本文:

▬▬▬▬▬▬▬▬▬▬

高江の闘いの始まりは、日米政府が1996年に合意したSACO最終報告だった。普天間飛行場など10箇所あまりの米軍基地の返還が約束されたが、北部訓練場については、主に北側半分(3987ha)が返還されることになった。ところが交換条件がついていた。「北部訓練場には米軍ヘリが訓練をする22のヘリポートがあるが、今度の合意でそのうち7つのヘリポートが返還され、新たに6つを新設する」と言う交換条件がついた。

 写真を見てほしいが、「やんばる三村」と言われる国頭村(くぎがみそん)、大宜味村(おおぎみそん)、東村(ひがしそん)がある。北部訓練場はそのうち、国頭村と東村にまたがり、その東村にある部落が「高江(たかえ)」である。ヤンバルクイナの住む森に囲まれた約150人の小さな集落だ。

 新設のヘリポート(地区と書いてある)は、左から時計回りで、N-4の2地区、N-1の2地区、そして、H地区とG地区の6か所である。400メートルほどしか離れていない高江の集落をグルリと取り囲むように予定されている。

▬▬▬▬▬▬▬▬▬▬

対象の位置指定データ:
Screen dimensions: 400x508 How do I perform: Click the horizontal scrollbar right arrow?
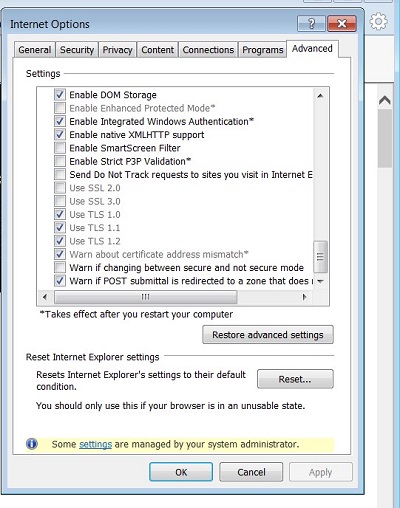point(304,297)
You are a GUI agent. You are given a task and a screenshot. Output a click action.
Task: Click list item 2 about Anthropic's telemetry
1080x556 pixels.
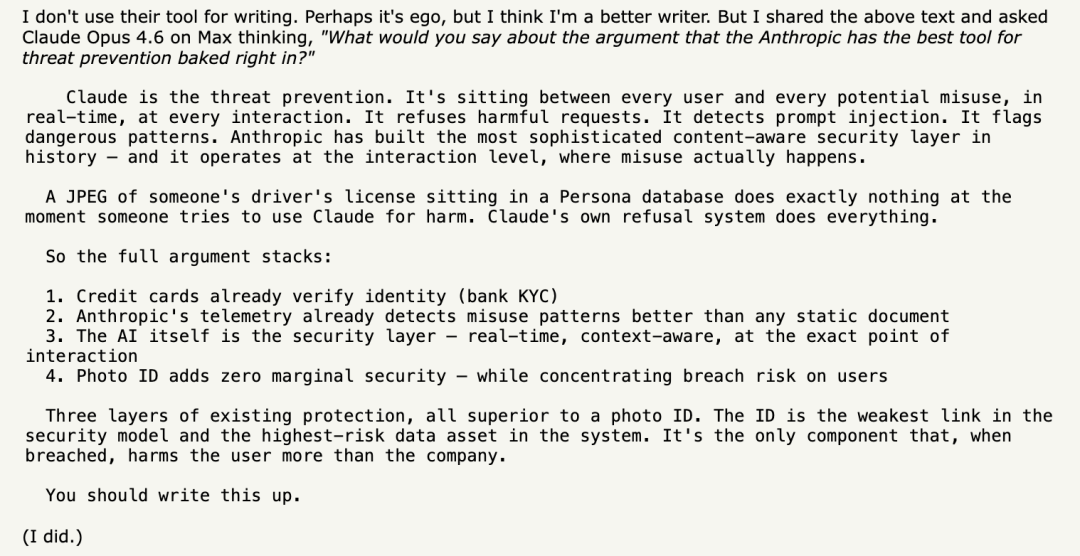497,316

▬▬▬▬▬▬▬▬▬▬

取り組む内容:
A. 本文について、次の問いに答えること。
(i) SACO最終報告が日米政府によって合意されたのは何年か。
(ii) 高江の集落はおよそ何人の規模か。
(iii) 新設予定のヘリポートは、高江の集落から何メートルほどしか離れていないか。
B. 高江のヘリポート新設をめぐる本文を、最後の文の後から書き継ぐこと。
項目は本文とは別の出典から取ったものである。

演習の結果:
A.
(i) 1996年
(ii) 約150人
(iii) 400メートルほど

B.
2.国(沖縄防衛局)の「オスプレイ隠し」と「スラップ訴訟」!

 実は、この合意の背景には新機種「オスプレイ」の配備があった。

 反対する高江住民は、「ヘリパッドの工事ではなく、オスプレイが使うからオスプレイパッドの建設でしょ」と沖縄防衛局に何度も迫った。ところが、沖縄防衛局は「詳しいことは聞いていない」とごまかし、オスプレイ配備を明言しなかった。

 2007年7月2日、住民の声を無視するかたちで沖縄防衛局は強行に工事を開始した。まさに辺野古と同じやり方である。

 住民は「ヘリパッドいらない住民の会」を結成し、この日から工事現場で座り込み抗議行動を開始した。

 2008年11月には、国(沖縄防衛局)は座り込みで工事を妨害しているとして、通行妨害禁止の「仮処分」を那覇地裁に申し立てた。高江の住民15名が訴えられたが、中には一度も現場にいたことのない子どもまでも含まれていた。(後日子どもだけは却下されたが)

 2009年12月、那覇地裁が出した決定は、座り込みなどの表現活動の正当性を認めた。しかし、訴えられた14名のうち共同代表2名だけに通行妨害禁止の申し立てが認められてしまった。この決定に住民側は納得できず不服申し立てをしたところ、国は2名を訴え本裁判となった。(2名のうち1名だけ通行妨害があったとの不当判決を受ける)

 国は話し合いをすることよりも司法の力で住民を排除し、工事を進めようとした。このような裁判は、国による「SLAPP(スラップ)訴訟」と呼ばれている。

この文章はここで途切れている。